There are two possibilities if the “click share” is low and the “conversion share” is low. First: the word is a big word, even if it is the first place, the click rate and conversion rate of the word will not be very high; second: the word ranks low, indicating that the word is less competitive and has a low conversion rate , do not consider playing.
Second, product comparison (commodity comparison)

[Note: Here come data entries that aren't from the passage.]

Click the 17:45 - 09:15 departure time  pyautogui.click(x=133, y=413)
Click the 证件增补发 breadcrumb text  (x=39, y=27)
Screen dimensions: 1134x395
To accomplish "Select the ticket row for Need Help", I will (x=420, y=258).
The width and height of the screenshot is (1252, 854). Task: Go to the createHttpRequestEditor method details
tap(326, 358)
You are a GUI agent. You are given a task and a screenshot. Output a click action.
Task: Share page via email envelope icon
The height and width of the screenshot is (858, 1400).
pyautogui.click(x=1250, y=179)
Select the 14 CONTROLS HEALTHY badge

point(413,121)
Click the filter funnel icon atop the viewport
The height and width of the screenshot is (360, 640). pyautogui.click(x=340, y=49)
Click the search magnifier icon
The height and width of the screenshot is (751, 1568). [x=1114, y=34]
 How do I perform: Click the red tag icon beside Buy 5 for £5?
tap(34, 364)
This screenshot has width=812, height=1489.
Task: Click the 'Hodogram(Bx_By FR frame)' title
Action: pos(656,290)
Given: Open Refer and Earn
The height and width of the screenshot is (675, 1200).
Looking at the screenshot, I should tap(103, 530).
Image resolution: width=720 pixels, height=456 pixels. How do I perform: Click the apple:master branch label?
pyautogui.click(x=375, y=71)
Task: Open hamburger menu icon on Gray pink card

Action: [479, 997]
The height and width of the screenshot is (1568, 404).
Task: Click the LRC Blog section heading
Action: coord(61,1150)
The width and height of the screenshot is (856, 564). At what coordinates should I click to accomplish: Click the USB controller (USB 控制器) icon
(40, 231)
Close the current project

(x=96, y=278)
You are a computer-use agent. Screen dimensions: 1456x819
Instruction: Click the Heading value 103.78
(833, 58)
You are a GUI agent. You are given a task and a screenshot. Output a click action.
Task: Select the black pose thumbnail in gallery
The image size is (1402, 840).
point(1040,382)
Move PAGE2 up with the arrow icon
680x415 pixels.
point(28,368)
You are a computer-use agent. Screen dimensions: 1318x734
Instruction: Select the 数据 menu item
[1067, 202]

Commodity comparison can also be called product comparison. In this module, we can find the product information of the top 5 competing products viewed by buyers during the same period, and the number and percentage of buyers viewing the 5 competing products. For example: Product A is a hot-selling item in the store. The “commodity comparison” report can get 5 competing products related to A, and see the specific information of the competing products and the proportion of the number of times the buyer browses.
This function is more practical, and it is very helpful for sellers to do defensive operations.
For example, if the ASIN that appears here is not your own product, you need to analyze why the store’s order is taken away, and at the same time, conduct a comprehensive analysis of the competing products: whether the price has an advantage, the main picture, whether A+ has no competitive products. , whether the homepage review content is attractive enough, and then optimize it, put your ASIN under these ASINs, and grab traffic orders.
3. Demographics (crowd statistics)
This function will calculate the proportion of orders based on dimensions such as age, family income, education level, gender, etc., and sellers will have a good use of these proportions.
Help us understand the main buyers of the product, and place SD advertisements according to the characteristics of the crowd. For example, the highest proportion of your product purchases is 40-year-old men, then you can place SD advertisements under the products that 40-year-old men will buy, for example: Razors, auto repair supplies, etc. You can even run DSP ads.
2. Help us optimize our products. Sometimes we are unclear about the positioning of the main consumer groups. For example, you think that the main consumer groups of our own products are young women, but through this function, we find that most of the purchasers are middle-aged women. At this time, we You can optimize the products according to the psychological direction of middle-aged women. Maybe the features of the products you want to highlight are fashion and good-looking, then you should change to practical atmosphere at this time.
Help us to differentiate our products. Through the data, we find that the people who buy are obviously inclined to a certain group, such as women aged 18-24, then you can design a product according to other groups, such as 25-34 or 35-44 aged female. Different age groups and different household income levels have different needs of consumers.
The above is the key role that ABA data can bring to sellers in daily operations. As of now, Amazon ABA is constantly updating more functions, and sellers should take the initiative to explore new usages.